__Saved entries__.

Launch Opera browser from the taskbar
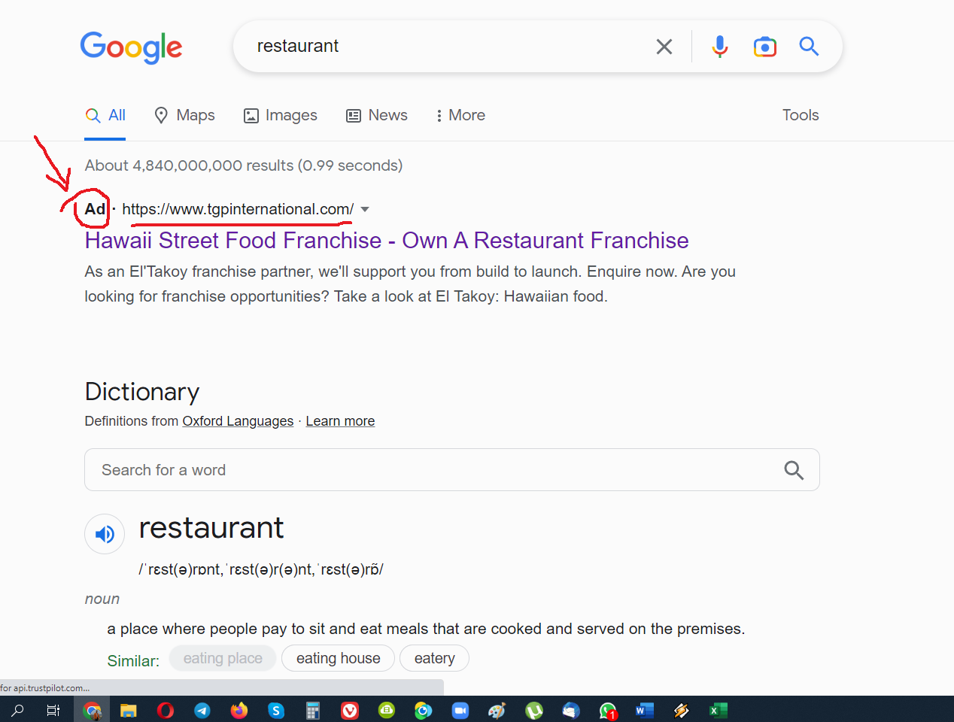954x722 pixels. click(x=166, y=710)
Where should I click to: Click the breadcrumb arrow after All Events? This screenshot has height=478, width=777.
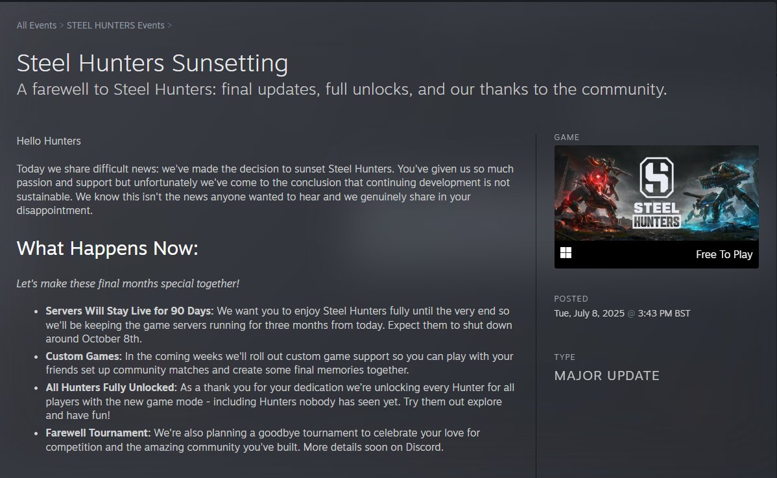62,25
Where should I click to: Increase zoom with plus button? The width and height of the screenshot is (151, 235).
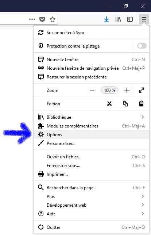(127, 90)
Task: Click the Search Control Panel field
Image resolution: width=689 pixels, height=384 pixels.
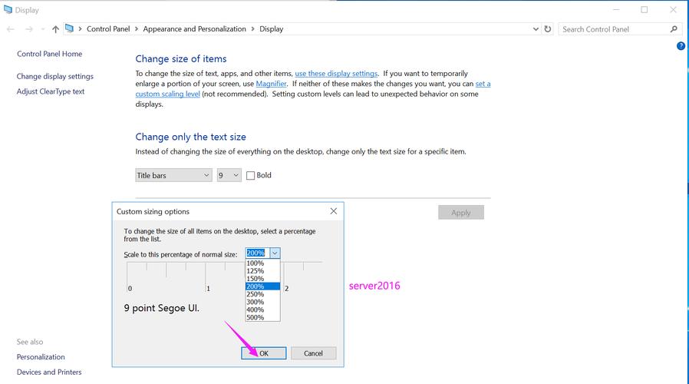Action: click(x=614, y=29)
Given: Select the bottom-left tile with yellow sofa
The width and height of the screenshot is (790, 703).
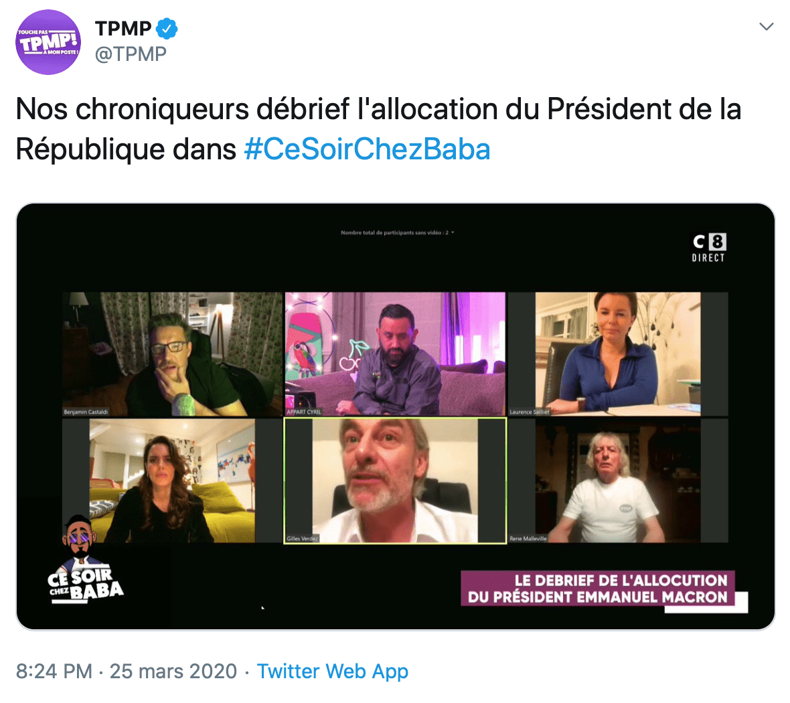Looking at the screenshot, I should 172,480.

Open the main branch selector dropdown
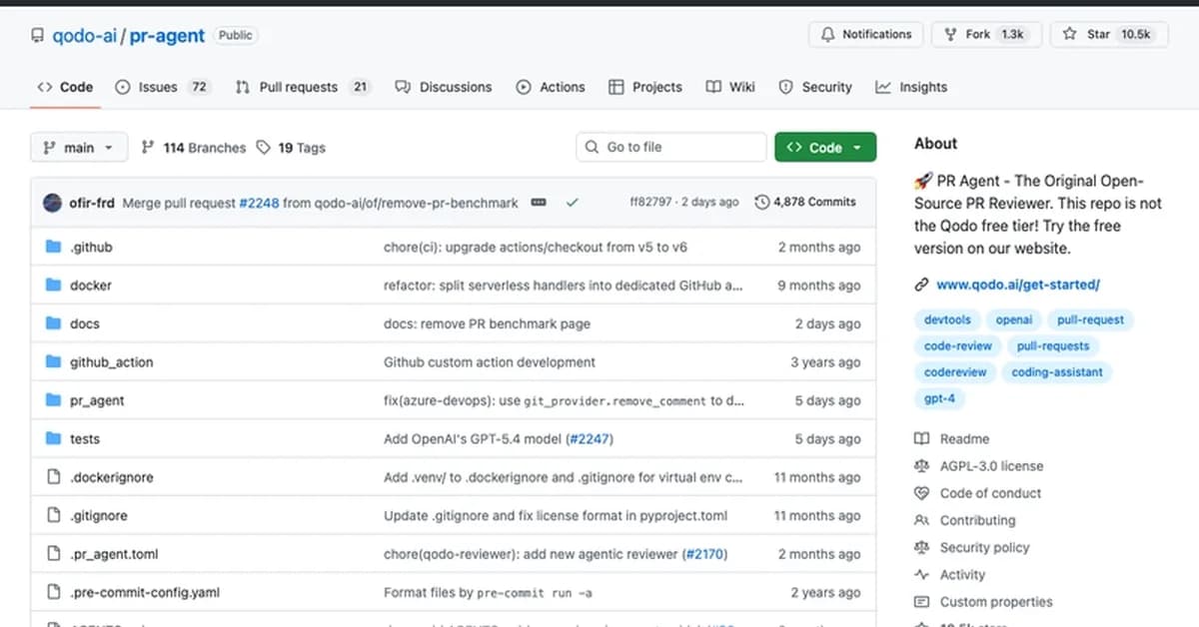[x=78, y=147]
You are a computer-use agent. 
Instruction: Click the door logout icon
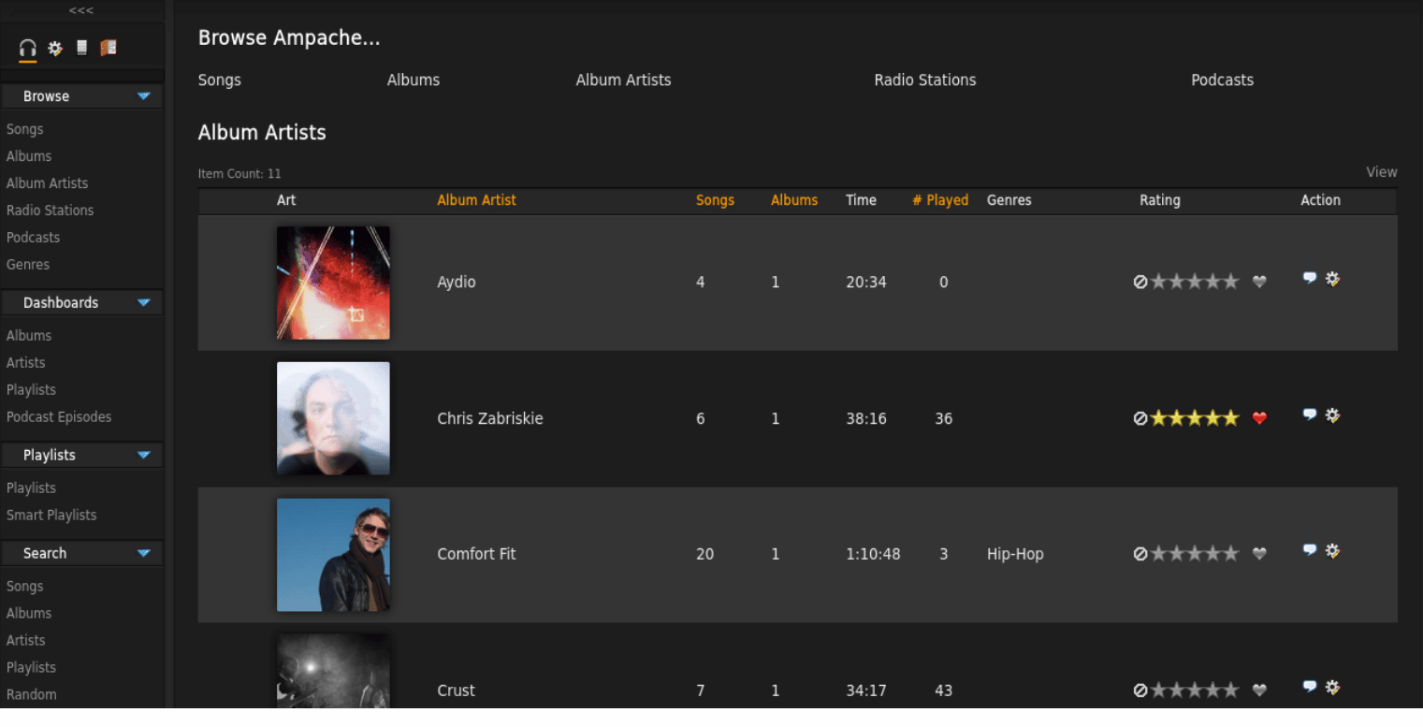pyautogui.click(x=109, y=48)
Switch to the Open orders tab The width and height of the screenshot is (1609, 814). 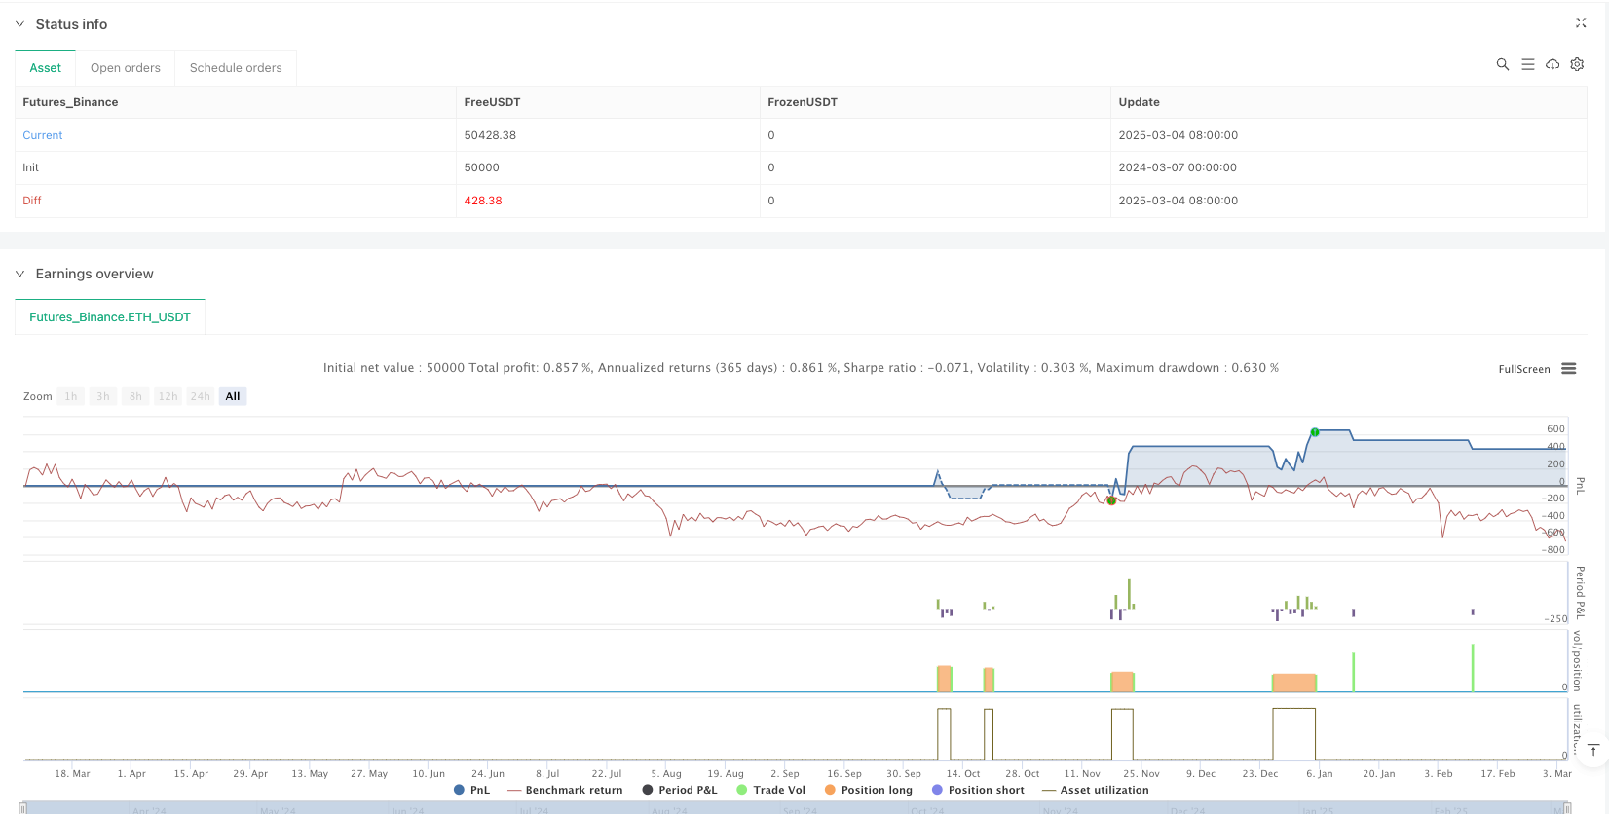[x=126, y=68]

__Instructions to follow__. Exactly reproduce the lines above, starting at the one that contains "The width and height of the screenshot is (790, 703)." and ending at the one that contains "You are a computer-use agent.", both inclusive; leave the pictures out and add no other lines.

__Output of the task__.
The width and height of the screenshot is (790, 703).
Looking at the screenshot, I should 172,480.

Open the main branch selector dropdown
[x=78, y=147]
You are a computer-use agent. 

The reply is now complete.